▶ _TASK INSTRUCTIONS_
Write out the data below exactly, from its first line to the line containing "Given: Select the Interests heart icon", that line included.

▶ _RECORDS PROVIDED_
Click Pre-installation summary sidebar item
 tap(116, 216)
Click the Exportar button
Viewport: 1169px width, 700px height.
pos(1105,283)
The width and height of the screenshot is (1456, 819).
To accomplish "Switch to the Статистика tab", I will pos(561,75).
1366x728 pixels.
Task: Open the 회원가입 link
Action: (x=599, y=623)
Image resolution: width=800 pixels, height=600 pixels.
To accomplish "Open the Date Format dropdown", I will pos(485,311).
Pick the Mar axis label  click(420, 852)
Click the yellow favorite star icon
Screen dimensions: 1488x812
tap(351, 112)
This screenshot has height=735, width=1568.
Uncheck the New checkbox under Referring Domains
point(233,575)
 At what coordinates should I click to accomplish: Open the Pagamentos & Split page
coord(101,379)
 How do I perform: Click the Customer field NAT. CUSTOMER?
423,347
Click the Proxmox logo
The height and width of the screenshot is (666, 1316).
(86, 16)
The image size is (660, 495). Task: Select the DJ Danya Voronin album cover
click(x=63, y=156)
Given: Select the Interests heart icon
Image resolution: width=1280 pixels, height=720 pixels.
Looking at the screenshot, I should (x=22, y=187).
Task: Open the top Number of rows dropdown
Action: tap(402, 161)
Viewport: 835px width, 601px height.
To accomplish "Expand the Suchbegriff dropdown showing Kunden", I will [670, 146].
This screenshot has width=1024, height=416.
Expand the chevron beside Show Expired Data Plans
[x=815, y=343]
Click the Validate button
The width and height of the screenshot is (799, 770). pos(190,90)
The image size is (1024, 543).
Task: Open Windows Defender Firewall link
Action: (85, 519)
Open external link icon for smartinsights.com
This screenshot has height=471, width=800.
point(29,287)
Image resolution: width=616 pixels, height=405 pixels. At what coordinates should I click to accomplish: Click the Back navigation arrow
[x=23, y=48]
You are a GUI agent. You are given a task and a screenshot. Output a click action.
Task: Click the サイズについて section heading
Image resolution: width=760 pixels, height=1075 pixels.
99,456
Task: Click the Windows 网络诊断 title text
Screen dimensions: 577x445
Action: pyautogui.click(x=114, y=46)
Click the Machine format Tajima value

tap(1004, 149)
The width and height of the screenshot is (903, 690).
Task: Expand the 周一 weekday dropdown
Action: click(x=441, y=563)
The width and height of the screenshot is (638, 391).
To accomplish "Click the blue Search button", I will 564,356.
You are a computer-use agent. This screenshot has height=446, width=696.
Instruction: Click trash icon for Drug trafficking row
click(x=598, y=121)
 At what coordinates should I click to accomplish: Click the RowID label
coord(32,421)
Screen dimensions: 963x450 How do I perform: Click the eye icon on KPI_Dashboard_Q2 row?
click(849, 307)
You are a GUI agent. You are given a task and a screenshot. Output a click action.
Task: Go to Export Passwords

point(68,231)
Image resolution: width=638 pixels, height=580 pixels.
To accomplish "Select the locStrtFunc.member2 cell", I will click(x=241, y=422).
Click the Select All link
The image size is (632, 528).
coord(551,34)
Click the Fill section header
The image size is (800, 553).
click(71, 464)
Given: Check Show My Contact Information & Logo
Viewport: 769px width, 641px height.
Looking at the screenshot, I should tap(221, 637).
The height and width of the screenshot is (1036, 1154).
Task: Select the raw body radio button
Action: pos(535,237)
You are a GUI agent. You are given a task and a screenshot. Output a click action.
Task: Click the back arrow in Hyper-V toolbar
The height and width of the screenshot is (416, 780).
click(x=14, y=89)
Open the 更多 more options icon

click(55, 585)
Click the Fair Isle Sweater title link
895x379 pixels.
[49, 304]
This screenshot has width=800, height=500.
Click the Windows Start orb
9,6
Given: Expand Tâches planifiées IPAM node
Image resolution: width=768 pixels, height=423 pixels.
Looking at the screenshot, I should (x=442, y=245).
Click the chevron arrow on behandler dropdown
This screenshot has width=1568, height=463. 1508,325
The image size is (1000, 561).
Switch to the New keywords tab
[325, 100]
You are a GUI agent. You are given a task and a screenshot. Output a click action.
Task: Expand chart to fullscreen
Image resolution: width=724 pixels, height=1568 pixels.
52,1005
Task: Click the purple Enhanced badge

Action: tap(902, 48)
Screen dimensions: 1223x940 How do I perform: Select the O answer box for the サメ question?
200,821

▶ _RESULT OF THE EXERCISE_
Click Pre-installation summary sidebar item
 tap(116, 216)
Click the Exportar button
Viewport: 1169px width, 700px height.
pos(1105,283)
The width and height of the screenshot is (1456, 819).
To accomplish "Switch to the Статистика tab", I will pos(561,75).
1366x728 pixels.
Task: Open the 회원가입 link
Action: (x=599, y=623)
Image resolution: width=800 pixels, height=600 pixels.
To accomplish "Open the Date Format dropdown", I will pos(485,311).
Pick the Mar axis label  click(420, 852)
Click the yellow favorite star icon
Screen dimensions: 1488x812
tap(351, 112)
This screenshot has height=735, width=1568.
Uncheck the New checkbox under Referring Domains
point(233,575)
 At what coordinates should I click to accomplish: Open the Pagamentos & Split page
coord(101,379)
 How do I perform: Click the Customer field NAT. CUSTOMER?
423,347
Click the Proxmox logo
The height and width of the screenshot is (666, 1316).
(86, 16)
The image size is (660, 495). Task: Select the DJ Danya Voronin album cover
click(x=63, y=156)
Given: Select the Interests heart icon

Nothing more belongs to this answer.